Criticizing 'career politicians,' Gov. Rick Scott says he's running for Senate

Lame-duck governor challenging Democrat Bill Nelson for Senate seat

Republican Gov. Rick Scott announces that he's running for U.S. Senate during a rally in Orlando.
Republican Gov. Rick Scott announces that he's running for U.S. Senate during a rally in Orlando.

ORLANDO, Fla. – Republican Gov. Rick Scott is running for Senate, setting up an expensive race against U.S. Sen. Bill Nelson, D-Fla.

Scott made the announcement Monday in Orlando, eight years to the day after he first announced he was running for governor.

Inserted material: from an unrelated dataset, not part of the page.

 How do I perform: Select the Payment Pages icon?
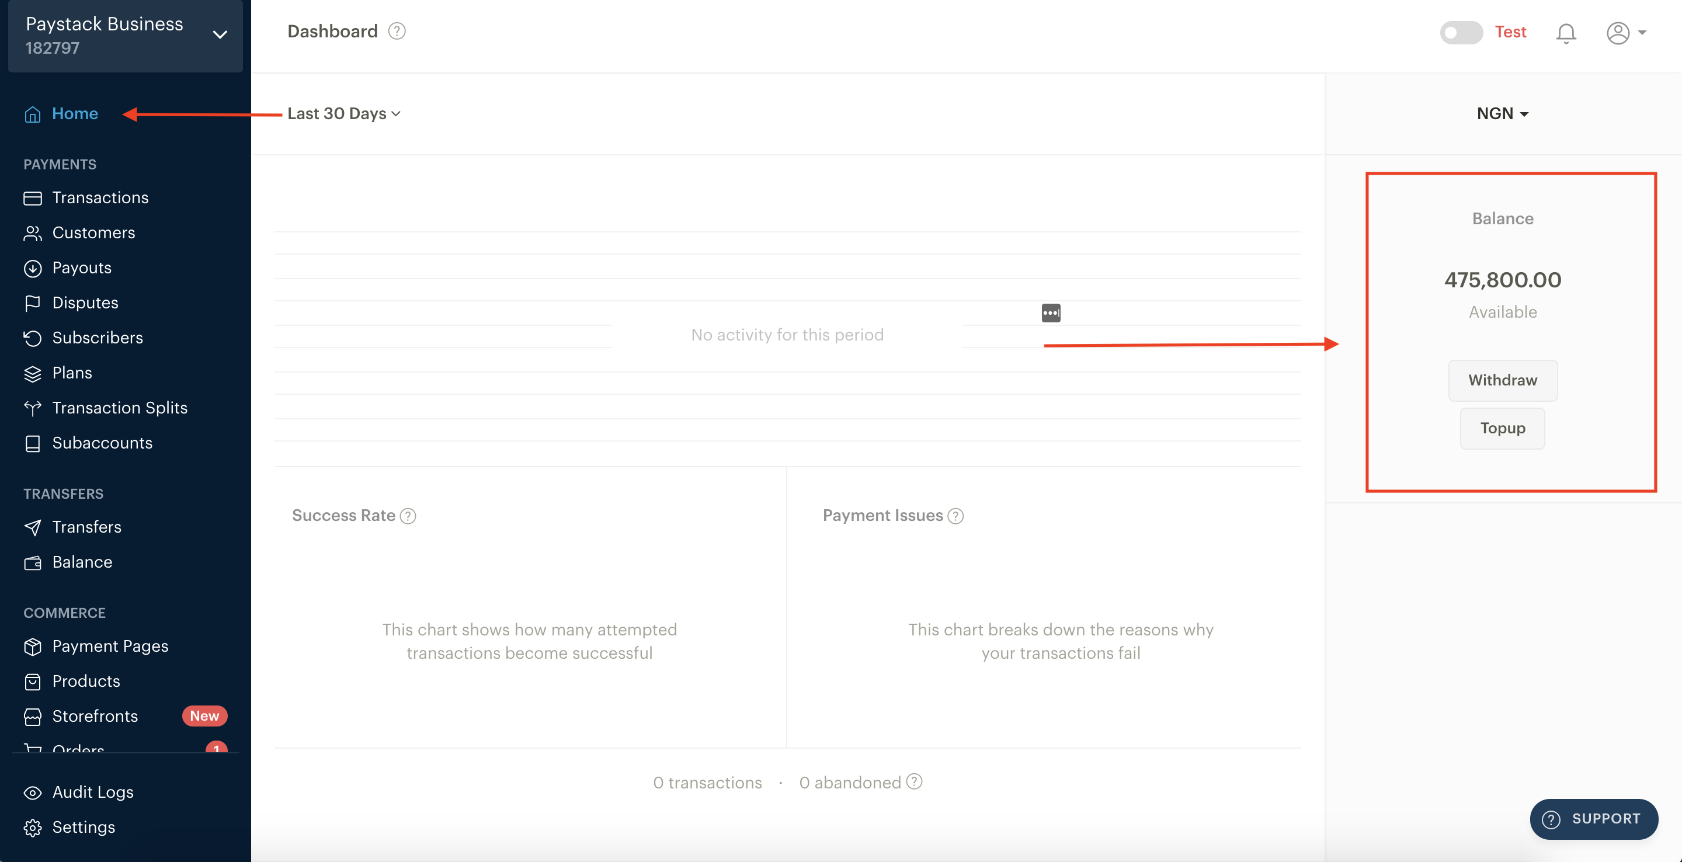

The lame-duck governor said he may challenge Nelson right after President Donald Trump was elected. Trump has urged Scott to run.

During his announcement, Scott criticized "career politicians" and called for term limits for members of Congress.

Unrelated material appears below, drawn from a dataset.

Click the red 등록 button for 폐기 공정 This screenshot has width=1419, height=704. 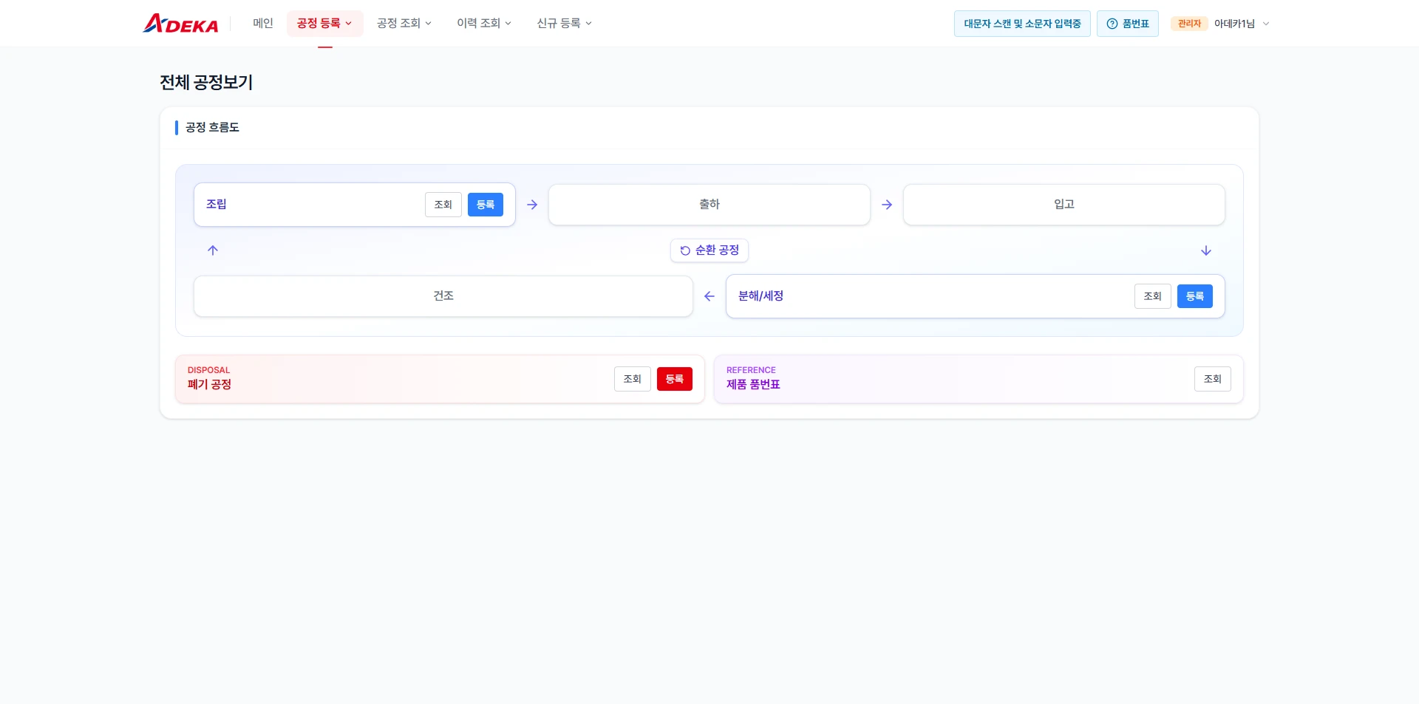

"We have term limits in this state," Scott said in front of a crowd of supporters. "We have in most states term limits for governor. We have term limits for president, which we should. Why don't we have it for Congress?"

Scott is a multi-millionaire who never ran for office before he ran for governor in 2010. He rode into office as part of the tea party movement and called for massive budget and tax cuts. But he was forced to scale back his plans amid opposition from the GOP-controlled Legislature. He also changed his hard-line positions on immigration.

"We've got to bring new ideas, fresh-thinking, and we've got to change the direction of this country, for our benefit, not for the benefit of career politicians in Washington, D.C.," Scott said.

Scott embraced the fact that he was a political outsider when he arrived in Tallahassee.

"You know, I didn't fit into Tallahassee because I didn't play the insider game," Scott said. "I never intended to fit into Tallahassee and guess what? I'm not going to fit into Washington, either."

Nelson is the only statewide elected Democrat and was first elected to the U.S. Senate in 2000.

Scott was first elected governor in 2010 but cannot run again because of term limits.

"Let's stop sending talkers to Washington," Scott said. "Let's send some doers to Washington."